**SOURCE EXTRACT**
+++++

Rabbis call for revival of traditional schooling

Religious leaders criticize state-religious education for being unable to prevent students from leaving. Rabbi Benny Lau: System created divisive network since it did not accept diversity of strengthening orthodoxy

“Ethnic segregation is a tragedy, a bone of contention; the system isolating itself is an embarrassment,” Rabbi Dr. Benny Lau said Wednesday as he addressed growing amount of private religious schools and the weakening of state-religious education.

 

He called upon parents and educators to act responsibly towards weak students and strengthen state-religious education.

 

Rabbi Lau made these comments at a conference on “educational segregation and its price” which took place Wednesday night and was brought to light by the religious Zionist movement Ne'emanei Torah vaAvodah and by Bema'aglei Tzedek, a youth-driven NGO integrating Jewish values and social justice to effect meaningful change in Israeli society.

 

“We need to create a leadership for all of Israel. Can we create this kind of leadership in closed institutions?”

 

The rabbi fervently continued, saying, “We can’t give up on any child, and not on those with difficulties either.”

 

'Segregation is an original sin'

However, he actually blamed the situation on the state-religious schools and said, “The state-religious system created this divisive network since it did not accept the diversity of strengthening the orthodoxy and that shattered its growth.

 

“Segregation is an original sin and today we are eating its unripe fruits.”

 

Rabbi Lau said that when he arrived with his family in Jerusalem he asked to enroll his children in the state-religious school system and the principal told him, “parents like you don’t send (their children) here but rather to orthodox schools.”

+++++

**TASK OBJECTIVE**
Continue the article on Rabbi Benny Lau's criticism of state-religious schooling, picking up after the principal's remark about orthodox schools.

**DATA SHOWN**
+++++

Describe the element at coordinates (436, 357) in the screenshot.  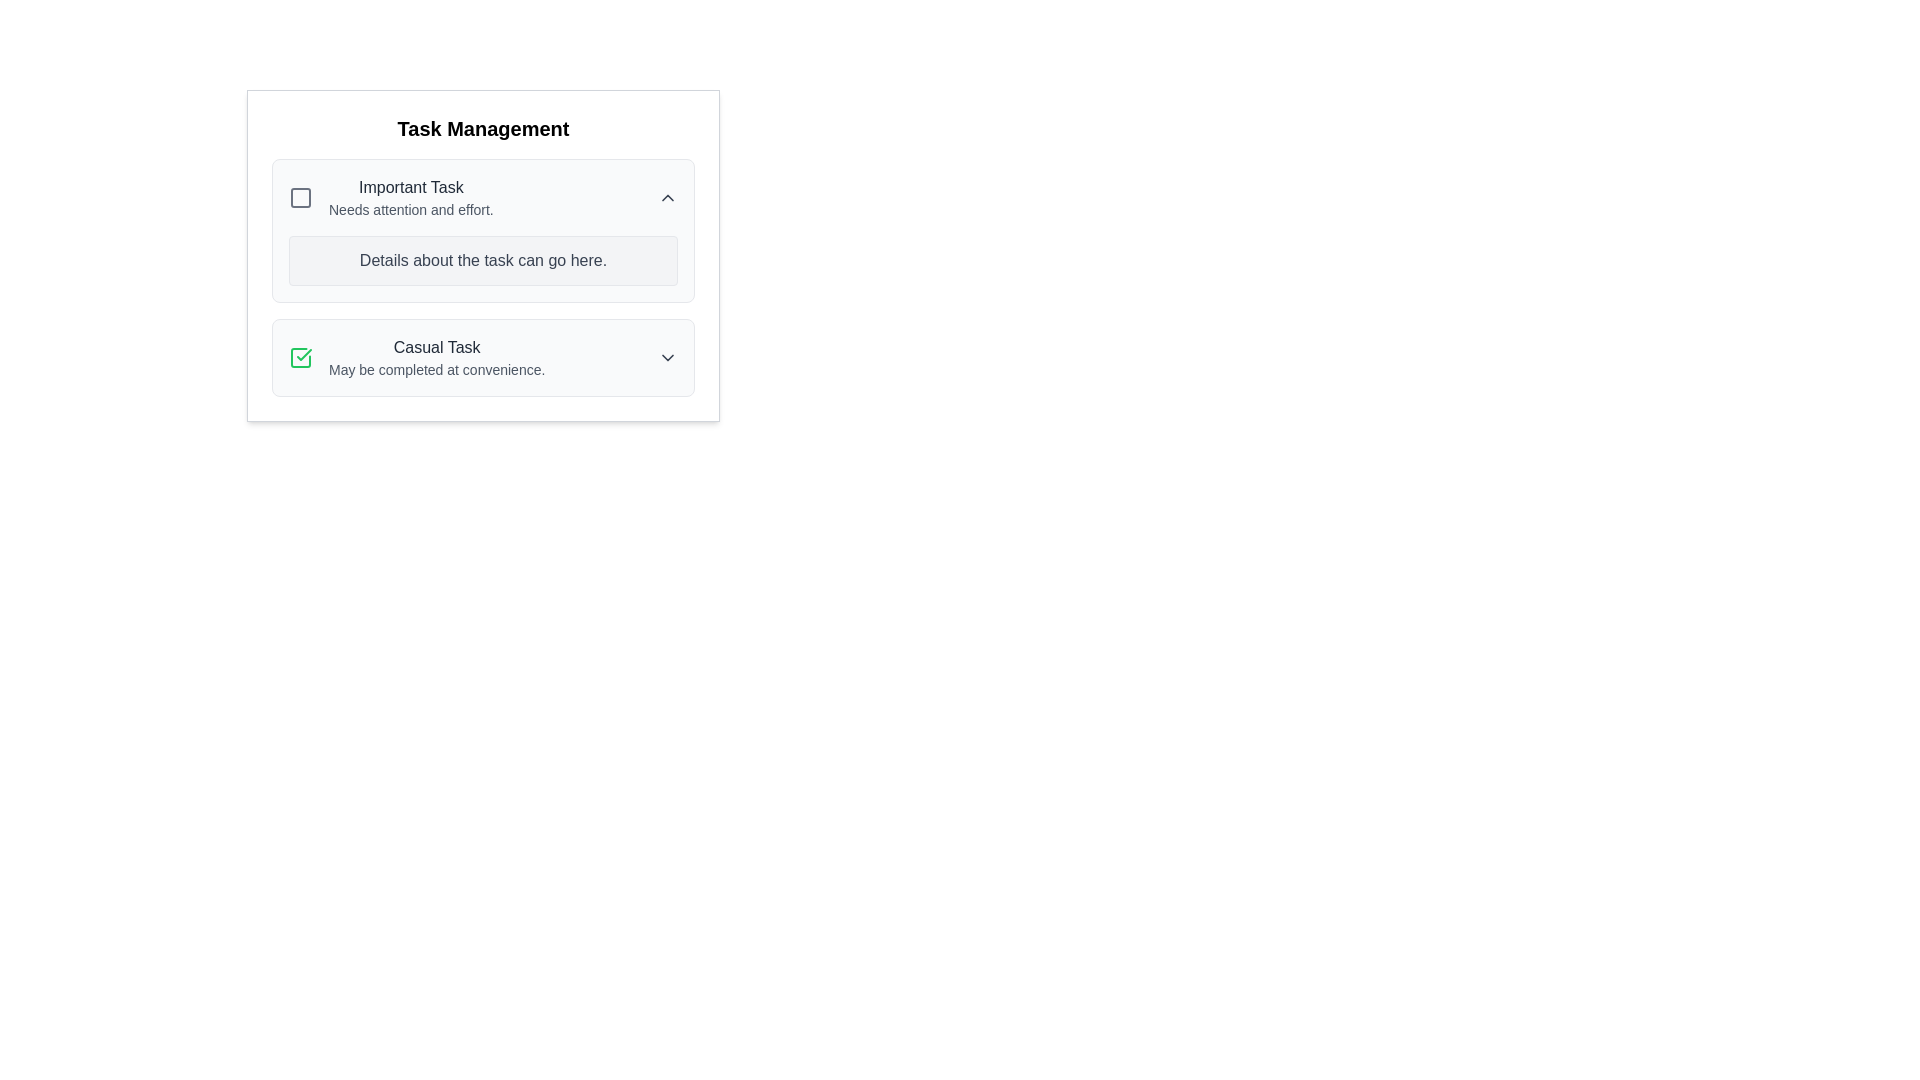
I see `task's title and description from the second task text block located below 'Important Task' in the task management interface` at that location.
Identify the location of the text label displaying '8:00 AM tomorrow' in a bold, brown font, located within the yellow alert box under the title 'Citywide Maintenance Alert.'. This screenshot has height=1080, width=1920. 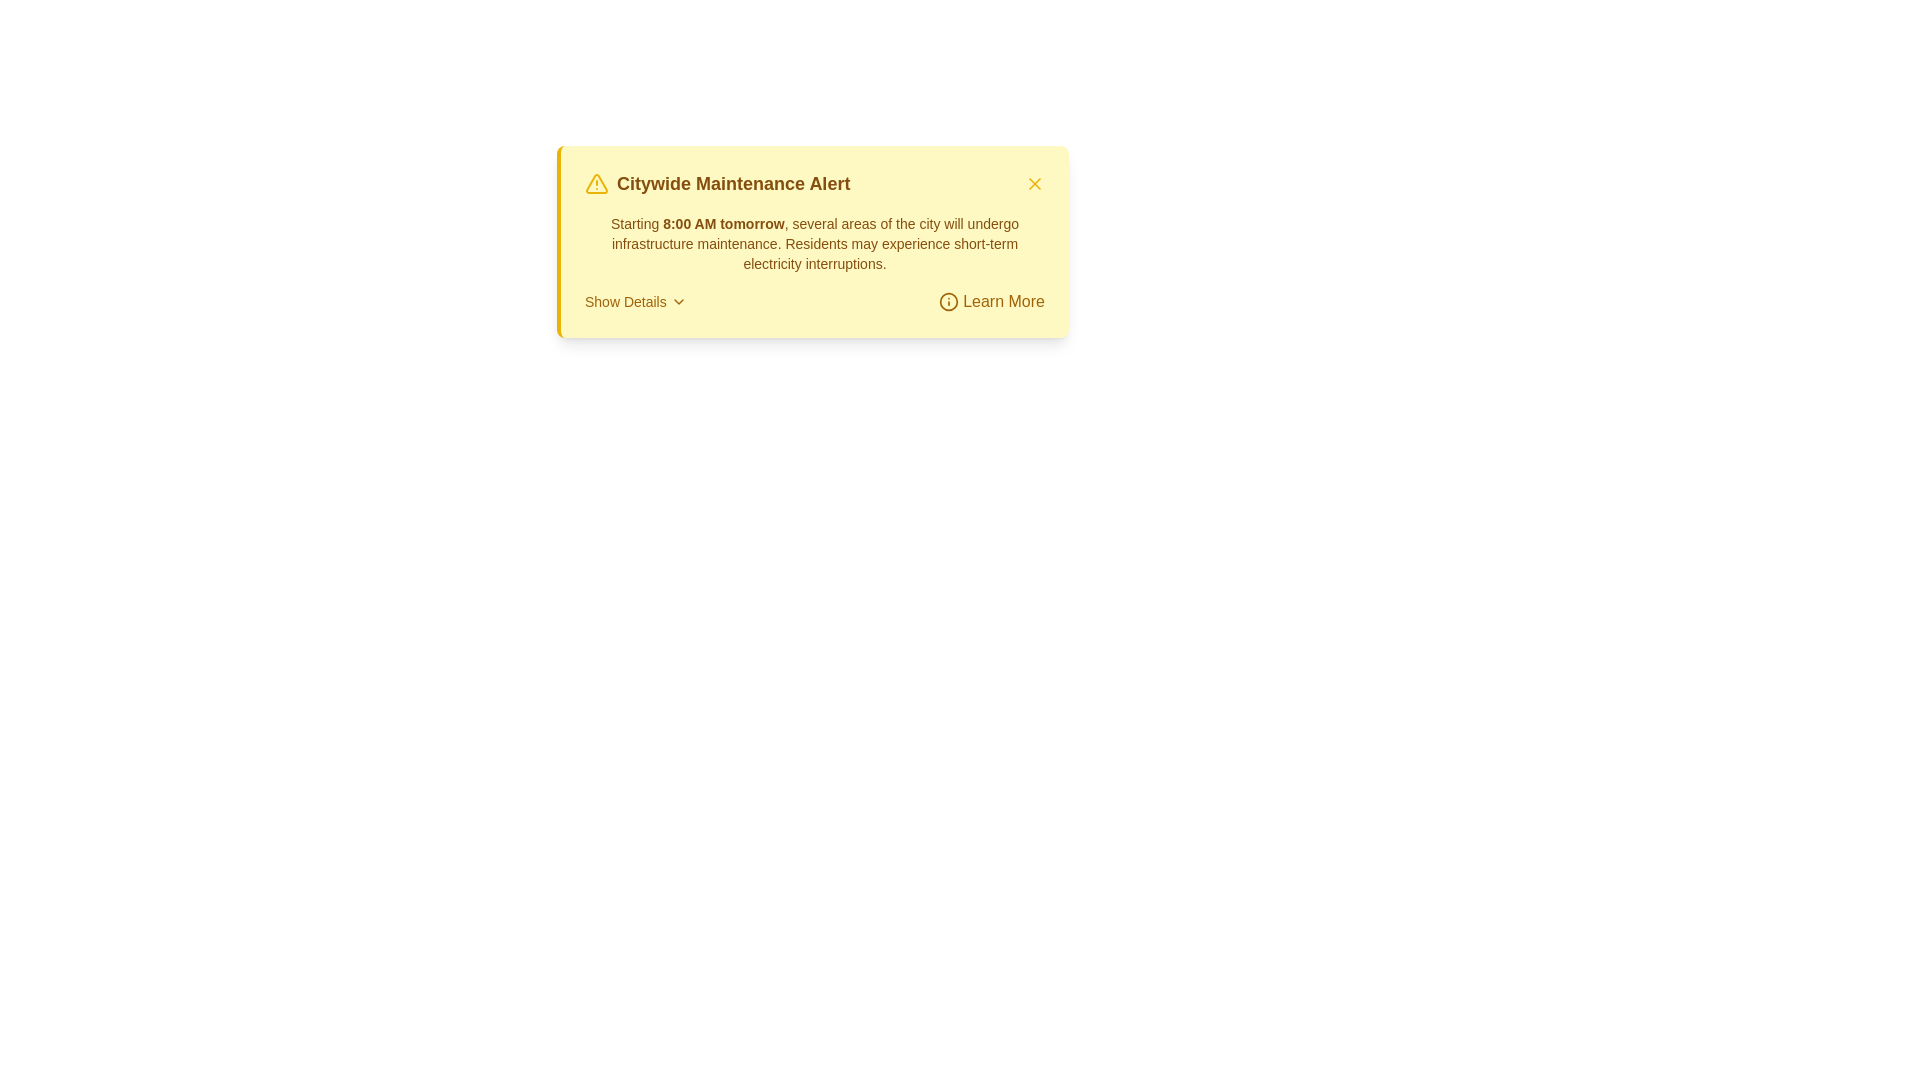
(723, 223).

+++++

**ANSWER FOR THIS EXERCISE**
 

“At that moment I understood that my children will not study under this woman and not for the reason mentioned,” said the disgruntled rabbi.

 

Rabbi Avi Gisser who is the chairman of the state-religious education council and a candidate for the Education Ministry’s position of director of Religious Education Administration also spoke at the conference.

 

He asked to calm the parents who fear the exaggerated intervention of the government in the state-religious education system and said, “The solution is the creation of the state-religious education council, which will be the sole authority in hiring teachers.

 

“This is the best defense in the face of secular coercion,” said Rabbi Gisser. He added that “nowadays, school principals determine most things. We are living in a type of privatization and we can’t compel the principals to do anything.”

 

He called upon the parents to send their children to the state-religious school system and strengthen these institutions.

 

'Orthodox students not being depraved'

The rabbi explained that “heterogeneity has big advantages. The impulse of discrimination, segregation and isolationism must not increase. We want to pay the price for sitting with the rest of Israel.”

 

Former Bnei Akiva Secretary-General Dr. Amnon Shapira who sat in the audience rejected the claims that orthodox students are being, “depraved” in the in the state-religious system.

 

Shapira also said, “There is also a flipside to the coin. The statistics reveal that the percentage of secularization is less than the percentage of traditional students who become religious.

 

“For every child that we “lose” to the (secular) public we gain 1.2 or 1.3 children. So overall, we will only gain from the strengthening of the state-religious school system,” he added.